What you are asked to do: Each line of the data below that holds the word "will" is to be reported in full.

Excerpts from a dataset:
↓
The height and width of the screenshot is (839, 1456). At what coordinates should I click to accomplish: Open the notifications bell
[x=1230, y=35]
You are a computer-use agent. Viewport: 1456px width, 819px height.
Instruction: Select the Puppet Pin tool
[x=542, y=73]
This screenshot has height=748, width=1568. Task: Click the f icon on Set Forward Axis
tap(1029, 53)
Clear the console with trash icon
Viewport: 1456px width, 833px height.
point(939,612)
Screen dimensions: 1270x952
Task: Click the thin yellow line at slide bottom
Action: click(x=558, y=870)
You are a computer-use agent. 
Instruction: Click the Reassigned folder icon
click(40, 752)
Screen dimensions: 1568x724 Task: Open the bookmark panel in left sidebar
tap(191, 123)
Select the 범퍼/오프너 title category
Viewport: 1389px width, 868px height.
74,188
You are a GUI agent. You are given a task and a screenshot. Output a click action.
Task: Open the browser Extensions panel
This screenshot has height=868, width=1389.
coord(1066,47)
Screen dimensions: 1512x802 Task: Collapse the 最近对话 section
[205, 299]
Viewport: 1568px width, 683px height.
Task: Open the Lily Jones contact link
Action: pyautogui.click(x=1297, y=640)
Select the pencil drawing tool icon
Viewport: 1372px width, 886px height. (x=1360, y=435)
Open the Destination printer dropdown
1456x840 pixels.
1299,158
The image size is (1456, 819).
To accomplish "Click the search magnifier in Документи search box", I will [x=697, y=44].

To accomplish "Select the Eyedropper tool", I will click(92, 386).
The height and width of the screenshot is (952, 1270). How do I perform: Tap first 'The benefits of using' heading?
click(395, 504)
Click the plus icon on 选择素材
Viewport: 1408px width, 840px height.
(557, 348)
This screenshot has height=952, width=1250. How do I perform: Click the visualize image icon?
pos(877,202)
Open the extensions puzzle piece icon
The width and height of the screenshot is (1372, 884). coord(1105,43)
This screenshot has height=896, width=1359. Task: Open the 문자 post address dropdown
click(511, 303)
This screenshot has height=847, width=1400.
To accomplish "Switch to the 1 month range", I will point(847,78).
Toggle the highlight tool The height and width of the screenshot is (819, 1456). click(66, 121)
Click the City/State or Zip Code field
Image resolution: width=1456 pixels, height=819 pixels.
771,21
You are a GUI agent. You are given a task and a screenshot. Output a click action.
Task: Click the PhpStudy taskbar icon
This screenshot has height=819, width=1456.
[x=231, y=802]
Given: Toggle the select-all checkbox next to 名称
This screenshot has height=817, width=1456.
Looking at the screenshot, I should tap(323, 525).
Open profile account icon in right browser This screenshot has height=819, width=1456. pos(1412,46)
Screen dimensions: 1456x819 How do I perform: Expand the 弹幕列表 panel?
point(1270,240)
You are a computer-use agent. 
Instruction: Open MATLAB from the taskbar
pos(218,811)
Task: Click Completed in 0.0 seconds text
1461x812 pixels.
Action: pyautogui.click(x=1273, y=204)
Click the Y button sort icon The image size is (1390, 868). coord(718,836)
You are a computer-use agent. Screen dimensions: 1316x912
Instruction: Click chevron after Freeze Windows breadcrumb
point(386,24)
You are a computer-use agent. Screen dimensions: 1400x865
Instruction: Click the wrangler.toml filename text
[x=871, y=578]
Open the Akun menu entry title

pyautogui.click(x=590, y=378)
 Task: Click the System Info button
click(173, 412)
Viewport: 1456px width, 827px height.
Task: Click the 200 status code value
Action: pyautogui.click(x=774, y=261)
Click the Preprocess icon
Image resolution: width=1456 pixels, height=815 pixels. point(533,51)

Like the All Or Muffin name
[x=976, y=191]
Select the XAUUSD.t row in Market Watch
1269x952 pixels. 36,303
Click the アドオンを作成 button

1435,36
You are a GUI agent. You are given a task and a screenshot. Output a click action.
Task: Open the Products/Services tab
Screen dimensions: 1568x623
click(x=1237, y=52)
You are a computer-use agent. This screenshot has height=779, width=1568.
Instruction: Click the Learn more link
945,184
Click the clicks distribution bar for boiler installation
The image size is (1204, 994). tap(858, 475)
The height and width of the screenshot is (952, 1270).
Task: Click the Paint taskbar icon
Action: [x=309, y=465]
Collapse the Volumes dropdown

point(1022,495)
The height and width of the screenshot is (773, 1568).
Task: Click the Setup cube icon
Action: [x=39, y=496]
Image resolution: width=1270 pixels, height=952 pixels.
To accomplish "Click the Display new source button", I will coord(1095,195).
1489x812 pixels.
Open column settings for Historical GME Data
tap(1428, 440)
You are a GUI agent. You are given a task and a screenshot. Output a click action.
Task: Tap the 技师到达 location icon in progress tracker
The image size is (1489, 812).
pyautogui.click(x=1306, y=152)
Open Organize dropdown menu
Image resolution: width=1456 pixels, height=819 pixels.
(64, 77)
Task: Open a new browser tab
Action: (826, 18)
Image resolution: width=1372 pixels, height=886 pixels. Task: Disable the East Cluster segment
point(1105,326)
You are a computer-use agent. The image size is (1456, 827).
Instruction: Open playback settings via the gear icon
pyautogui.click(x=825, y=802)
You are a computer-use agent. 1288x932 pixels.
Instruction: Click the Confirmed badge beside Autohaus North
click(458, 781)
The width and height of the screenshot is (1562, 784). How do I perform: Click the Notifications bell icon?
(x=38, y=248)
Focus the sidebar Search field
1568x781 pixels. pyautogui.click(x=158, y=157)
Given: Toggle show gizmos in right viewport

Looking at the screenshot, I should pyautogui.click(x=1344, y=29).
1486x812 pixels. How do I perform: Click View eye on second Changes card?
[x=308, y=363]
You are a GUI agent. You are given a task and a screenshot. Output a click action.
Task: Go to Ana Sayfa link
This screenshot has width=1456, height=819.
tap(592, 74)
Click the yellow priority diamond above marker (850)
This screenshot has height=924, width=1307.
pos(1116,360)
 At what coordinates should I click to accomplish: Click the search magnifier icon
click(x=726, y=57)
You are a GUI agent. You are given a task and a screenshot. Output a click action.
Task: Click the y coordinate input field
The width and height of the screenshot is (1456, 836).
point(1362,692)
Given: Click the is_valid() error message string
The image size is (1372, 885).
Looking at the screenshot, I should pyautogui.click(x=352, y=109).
↑
Task response:
To accomplish "Click the search magnifier in Документи search box", I will [x=697, y=44].
To accomplish "Select the Eyedropper tool", I will click(92, 386).
To accomplish "Switch to the 1 month range", I will point(847,78).
To accomplish "Click the Display new source button", I will coord(1095,195).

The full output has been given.